*** Begin section ***
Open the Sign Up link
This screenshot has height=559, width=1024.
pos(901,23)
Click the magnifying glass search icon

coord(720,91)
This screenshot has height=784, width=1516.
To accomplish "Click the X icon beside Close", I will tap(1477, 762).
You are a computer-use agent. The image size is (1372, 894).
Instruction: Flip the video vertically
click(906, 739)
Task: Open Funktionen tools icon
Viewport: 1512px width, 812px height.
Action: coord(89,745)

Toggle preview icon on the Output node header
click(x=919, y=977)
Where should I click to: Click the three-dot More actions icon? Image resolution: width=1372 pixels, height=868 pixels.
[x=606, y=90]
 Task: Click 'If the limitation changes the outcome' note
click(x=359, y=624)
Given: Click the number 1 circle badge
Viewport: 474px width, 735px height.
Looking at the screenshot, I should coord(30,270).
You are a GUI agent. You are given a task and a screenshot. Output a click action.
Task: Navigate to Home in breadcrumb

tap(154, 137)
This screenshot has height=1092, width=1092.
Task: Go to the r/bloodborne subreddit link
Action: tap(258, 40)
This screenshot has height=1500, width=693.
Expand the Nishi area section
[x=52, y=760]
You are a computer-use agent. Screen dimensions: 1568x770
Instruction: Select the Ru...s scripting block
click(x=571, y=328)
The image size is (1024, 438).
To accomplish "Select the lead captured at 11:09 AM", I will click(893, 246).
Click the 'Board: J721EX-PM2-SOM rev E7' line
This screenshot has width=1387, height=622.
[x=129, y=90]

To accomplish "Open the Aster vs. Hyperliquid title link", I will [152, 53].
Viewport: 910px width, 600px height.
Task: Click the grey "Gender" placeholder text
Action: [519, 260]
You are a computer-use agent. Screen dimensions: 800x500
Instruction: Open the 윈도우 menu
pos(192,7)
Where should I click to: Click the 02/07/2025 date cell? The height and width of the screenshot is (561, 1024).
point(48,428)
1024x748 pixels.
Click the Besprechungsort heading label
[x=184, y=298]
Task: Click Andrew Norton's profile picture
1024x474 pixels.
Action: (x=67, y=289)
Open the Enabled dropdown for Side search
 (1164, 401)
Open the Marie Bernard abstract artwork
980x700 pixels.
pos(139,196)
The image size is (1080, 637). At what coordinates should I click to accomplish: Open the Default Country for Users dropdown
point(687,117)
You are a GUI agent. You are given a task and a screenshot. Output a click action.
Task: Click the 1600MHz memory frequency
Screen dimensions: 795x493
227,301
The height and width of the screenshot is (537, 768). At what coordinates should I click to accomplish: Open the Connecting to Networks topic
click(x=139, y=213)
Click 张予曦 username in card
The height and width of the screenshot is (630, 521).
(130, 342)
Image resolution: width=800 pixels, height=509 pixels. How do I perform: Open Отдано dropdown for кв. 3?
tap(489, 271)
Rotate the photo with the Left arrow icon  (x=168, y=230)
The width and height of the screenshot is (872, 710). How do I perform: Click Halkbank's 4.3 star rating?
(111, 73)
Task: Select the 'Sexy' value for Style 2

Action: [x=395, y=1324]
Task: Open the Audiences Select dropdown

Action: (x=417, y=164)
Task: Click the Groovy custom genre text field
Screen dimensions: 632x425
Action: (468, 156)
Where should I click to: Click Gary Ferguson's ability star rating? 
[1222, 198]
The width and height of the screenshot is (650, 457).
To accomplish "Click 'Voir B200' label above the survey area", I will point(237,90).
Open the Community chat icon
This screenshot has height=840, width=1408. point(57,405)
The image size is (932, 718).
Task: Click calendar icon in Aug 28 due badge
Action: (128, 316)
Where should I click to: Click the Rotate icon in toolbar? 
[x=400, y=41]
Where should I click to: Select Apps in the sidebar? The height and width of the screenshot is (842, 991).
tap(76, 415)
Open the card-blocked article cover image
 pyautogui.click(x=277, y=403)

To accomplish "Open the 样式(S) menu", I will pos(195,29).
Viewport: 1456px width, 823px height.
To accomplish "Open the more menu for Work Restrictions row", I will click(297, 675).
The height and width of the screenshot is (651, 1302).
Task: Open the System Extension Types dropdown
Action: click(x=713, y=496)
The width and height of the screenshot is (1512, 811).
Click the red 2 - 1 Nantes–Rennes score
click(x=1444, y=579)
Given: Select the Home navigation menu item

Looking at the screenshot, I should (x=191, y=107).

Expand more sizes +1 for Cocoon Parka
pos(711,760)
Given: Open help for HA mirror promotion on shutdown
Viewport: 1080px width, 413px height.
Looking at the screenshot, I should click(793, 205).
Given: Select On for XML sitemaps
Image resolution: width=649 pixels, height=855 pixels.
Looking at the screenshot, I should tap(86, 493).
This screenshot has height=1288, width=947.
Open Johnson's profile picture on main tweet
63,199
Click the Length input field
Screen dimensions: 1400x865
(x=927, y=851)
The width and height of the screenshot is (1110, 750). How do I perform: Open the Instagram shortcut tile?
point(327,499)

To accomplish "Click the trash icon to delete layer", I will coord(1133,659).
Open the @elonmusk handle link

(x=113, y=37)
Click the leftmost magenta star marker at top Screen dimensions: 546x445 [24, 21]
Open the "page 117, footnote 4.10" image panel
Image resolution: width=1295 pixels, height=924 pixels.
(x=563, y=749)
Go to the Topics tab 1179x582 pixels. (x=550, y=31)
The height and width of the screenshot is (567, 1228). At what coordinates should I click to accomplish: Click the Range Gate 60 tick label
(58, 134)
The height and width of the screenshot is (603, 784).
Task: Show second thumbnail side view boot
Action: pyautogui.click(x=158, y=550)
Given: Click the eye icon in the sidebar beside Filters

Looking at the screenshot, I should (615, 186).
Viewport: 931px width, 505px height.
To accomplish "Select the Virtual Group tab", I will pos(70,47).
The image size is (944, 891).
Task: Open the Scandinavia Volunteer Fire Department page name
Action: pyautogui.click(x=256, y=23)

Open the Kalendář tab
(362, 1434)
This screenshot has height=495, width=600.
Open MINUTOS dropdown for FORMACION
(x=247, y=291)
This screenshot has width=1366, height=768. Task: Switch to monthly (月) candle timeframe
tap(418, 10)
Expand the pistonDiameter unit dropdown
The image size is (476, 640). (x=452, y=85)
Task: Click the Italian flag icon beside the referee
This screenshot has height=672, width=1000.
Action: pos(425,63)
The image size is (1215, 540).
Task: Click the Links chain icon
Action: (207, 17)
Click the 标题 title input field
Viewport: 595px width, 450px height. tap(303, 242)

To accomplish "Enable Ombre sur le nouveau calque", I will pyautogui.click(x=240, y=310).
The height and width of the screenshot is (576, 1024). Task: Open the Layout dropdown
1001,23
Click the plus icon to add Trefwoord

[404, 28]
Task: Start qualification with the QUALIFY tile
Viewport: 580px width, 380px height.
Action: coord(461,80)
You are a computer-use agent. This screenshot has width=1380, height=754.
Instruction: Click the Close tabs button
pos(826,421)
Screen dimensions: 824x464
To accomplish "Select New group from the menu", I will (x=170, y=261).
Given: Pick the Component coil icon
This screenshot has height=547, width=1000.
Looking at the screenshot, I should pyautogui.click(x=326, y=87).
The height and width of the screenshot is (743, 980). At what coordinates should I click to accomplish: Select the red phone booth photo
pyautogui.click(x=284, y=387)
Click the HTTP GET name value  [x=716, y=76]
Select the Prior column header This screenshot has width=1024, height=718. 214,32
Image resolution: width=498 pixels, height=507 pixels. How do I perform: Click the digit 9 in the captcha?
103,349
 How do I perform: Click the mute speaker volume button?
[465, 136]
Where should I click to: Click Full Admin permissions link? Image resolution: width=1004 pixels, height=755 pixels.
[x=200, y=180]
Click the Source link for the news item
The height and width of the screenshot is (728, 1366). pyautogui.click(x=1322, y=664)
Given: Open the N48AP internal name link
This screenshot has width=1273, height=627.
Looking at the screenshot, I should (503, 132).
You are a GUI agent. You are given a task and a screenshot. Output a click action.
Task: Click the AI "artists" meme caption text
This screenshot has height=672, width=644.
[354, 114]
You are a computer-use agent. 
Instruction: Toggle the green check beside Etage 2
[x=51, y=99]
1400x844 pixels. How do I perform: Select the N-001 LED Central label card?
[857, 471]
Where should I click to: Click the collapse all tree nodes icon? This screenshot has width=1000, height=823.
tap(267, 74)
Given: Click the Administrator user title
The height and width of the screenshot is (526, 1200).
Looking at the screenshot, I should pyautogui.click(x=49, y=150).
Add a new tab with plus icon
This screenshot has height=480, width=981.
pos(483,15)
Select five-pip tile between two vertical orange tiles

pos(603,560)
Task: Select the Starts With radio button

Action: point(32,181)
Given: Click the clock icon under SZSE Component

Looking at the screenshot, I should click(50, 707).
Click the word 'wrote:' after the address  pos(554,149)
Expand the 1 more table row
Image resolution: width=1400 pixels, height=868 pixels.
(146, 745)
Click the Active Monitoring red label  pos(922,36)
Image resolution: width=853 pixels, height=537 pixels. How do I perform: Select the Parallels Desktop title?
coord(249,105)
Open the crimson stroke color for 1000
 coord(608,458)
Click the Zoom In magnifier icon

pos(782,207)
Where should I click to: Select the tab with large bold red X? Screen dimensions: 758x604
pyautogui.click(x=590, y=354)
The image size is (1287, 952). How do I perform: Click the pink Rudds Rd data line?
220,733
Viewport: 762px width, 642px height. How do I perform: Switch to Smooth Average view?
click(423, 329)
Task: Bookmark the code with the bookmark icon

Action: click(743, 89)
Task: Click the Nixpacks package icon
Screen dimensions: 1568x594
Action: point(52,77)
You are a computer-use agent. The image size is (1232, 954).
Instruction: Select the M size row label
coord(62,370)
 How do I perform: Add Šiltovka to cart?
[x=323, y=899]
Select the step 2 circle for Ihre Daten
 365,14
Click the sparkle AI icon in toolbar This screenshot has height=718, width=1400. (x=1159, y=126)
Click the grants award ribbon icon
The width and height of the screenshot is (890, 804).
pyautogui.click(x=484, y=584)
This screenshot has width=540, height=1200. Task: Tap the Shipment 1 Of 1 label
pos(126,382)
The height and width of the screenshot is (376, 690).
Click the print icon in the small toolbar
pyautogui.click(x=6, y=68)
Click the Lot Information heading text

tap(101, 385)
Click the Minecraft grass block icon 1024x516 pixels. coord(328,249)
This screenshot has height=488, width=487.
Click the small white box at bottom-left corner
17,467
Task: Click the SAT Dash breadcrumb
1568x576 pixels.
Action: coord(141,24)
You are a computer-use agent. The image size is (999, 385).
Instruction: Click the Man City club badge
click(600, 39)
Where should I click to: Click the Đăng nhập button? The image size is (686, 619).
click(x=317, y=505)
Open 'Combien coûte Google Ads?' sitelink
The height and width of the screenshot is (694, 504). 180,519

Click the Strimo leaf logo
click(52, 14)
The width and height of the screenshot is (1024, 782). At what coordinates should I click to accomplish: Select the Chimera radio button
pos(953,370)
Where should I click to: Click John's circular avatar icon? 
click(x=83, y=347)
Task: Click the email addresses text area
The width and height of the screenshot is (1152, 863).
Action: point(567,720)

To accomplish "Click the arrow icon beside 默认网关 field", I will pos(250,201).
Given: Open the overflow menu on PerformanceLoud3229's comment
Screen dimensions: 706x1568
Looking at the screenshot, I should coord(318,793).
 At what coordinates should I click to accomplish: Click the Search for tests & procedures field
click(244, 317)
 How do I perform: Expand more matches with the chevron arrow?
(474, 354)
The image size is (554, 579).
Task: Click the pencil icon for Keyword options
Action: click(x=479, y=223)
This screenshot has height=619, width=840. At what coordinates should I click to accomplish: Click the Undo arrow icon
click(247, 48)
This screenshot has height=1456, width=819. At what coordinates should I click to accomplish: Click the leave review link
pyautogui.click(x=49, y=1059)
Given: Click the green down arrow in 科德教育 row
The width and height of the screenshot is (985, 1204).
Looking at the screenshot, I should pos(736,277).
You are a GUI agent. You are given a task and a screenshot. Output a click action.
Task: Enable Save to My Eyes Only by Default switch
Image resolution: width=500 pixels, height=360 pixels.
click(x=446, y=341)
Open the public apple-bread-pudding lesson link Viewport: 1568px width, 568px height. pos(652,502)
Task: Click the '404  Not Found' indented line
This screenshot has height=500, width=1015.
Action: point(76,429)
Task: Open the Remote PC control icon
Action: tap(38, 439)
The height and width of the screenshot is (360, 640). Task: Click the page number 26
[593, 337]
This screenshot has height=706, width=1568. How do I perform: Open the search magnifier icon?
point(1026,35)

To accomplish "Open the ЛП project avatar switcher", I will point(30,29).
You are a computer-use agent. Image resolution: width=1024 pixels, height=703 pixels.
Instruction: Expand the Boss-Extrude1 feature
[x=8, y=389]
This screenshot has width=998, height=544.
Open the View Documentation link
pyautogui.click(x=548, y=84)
*** End section ***
Work instruction. Look above for the line with "1024x748 pixels." and the line with "Viewport: 1456px width, 823px height."; transcribe both and all lines in between, exactly, and nothing else.

Answer to this problem.
1024x748 pixels.
Click the Besprechungsort heading label
[x=184, y=298]
Task: Click Andrew Norton's profile picture
1024x474 pixels.
Action: (x=67, y=289)
Open the Enabled dropdown for Side search
 (1164, 401)
Open the Marie Bernard abstract artwork
980x700 pixels.
pos(139,196)
The image size is (1080, 637). At what coordinates should I click to accomplish: Open the Default Country for Users dropdown
point(687,117)
You are a GUI agent. You are given a task and a screenshot. Output a click action.
Task: Click the 1600MHz memory frequency
Screen dimensions: 795x493
227,301
The height and width of the screenshot is (537, 768). At what coordinates should I click to accomplish: Open the Connecting to Networks topic
click(x=139, y=213)
Click 张予曦 username in card
The height and width of the screenshot is (630, 521).
(130, 342)
Image resolution: width=800 pixels, height=509 pixels. How do I perform: Open Отдано dropdown for кв. 3?
tap(489, 271)
Rotate the photo with the Left arrow icon  (x=168, y=230)
The width and height of the screenshot is (872, 710). How do I perform: Click Halkbank's 4.3 star rating?
(111, 73)
Task: Select the 'Sexy' value for Style 2

Action: [x=395, y=1324]
Task: Open the Audiences Select dropdown

Action: (x=417, y=164)
Task: Click the Groovy custom genre text field
Screen dimensions: 632x425
Action: (468, 156)
Where should I click to: Click Gary Ferguson's ability star rating? 
[1222, 198]
The width and height of the screenshot is (650, 457).
To accomplish "Click 'Voir B200' label above the survey area", I will point(237,90).
Open the Community chat icon
This screenshot has height=840, width=1408. point(57,405)
The image size is (932, 718).
Task: Click calendar icon in Aug 28 due badge
Action: (128, 316)
Where should I click to: Click the Rotate icon in toolbar? 
[x=400, y=41]
Where should I click to: Select Apps in the sidebar? The height and width of the screenshot is (842, 991).
tap(76, 415)
Open the card-blocked article cover image
 pyautogui.click(x=277, y=403)

To accomplish "Open the 样式(S) menu", I will pos(195,29).
Viewport: 1456px width, 823px height.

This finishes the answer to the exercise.